Friday, January 10, 2014

Unexpected Consequences of Agile: The Business Cares about People

In the late spring, early summer of 2012, I became the Scrum Master for a team that had already been Scrumming for about 2-3 months. They had a business customer from an area that did not have an historically good relationship with IT, and she was fully dedicated to the team. Over the next several months I helped the team overcome some of the largest obstacles that first-time teams typically face; as a result, the team got much closer to each other than they ever would have expected.

Then the time came to start another team. A couple of the members of the team were technically "on loan" and knew from the beginning that they'd eventually move off to this new team when the time came. So the "Resource" Managers let the Project Manager and developers know; the Project Manager let me know and went to the "appropriate" "Resource" Manager for the existing Scrum team to back-fill the developers. This was nothing new to them - it's how we always worked. The only real difference was that all of the developers who were being put on Scrum teams were only allocated to that one team, a concept that was totally new to our "Resource" Managers.

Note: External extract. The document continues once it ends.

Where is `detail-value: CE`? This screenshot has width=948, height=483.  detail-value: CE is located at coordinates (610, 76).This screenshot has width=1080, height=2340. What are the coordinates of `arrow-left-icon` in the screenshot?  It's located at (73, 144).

All in all, we were pretty proud of ourselves.

What we didn't count on was the relationship that our Business Owner had developed with the development team. It used to be the business would hand the work off and we would do whatever we felt was necessary to get the work done. Moving people on and off of projects was status quo. Business Owners didn't know and didn't care who was working on their request.

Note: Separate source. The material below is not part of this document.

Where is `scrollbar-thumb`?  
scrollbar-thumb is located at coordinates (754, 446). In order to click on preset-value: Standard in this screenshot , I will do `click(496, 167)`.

About a Sprint before the change was to take place, we went disc golfing as a Scrum team building. We split into 2 groups (limited WIP) to keep from holding up traffic, and I ended up on the team with the Business Owner -- but NOT the PM. About 75% into the team building, I rather unfortunately made a passing remark that alluded to the two developers leaving the team soon. I was pressed for an explanation which, when given, completely deflated the mood of the activity. As if I wasn't bad enough at disc golf, I now had to throw through the now palpable tension.

The fallout of that experience taught us all that we can't ask for our business owners to get more involved and still treat them as if they weren't. I'm grateful that the failure was not only fast but relatively small, giving us a lesson that benefited us greatly later on when we had more teams and the stakes were higher. We're still learning about the new dynamic between IT and their business counterparts, but this one was particularly meaningful and memorable.

What lessons have you learned as Agile has reshaped your team dynamics? What cautionary tale would you share? I'd love to hear!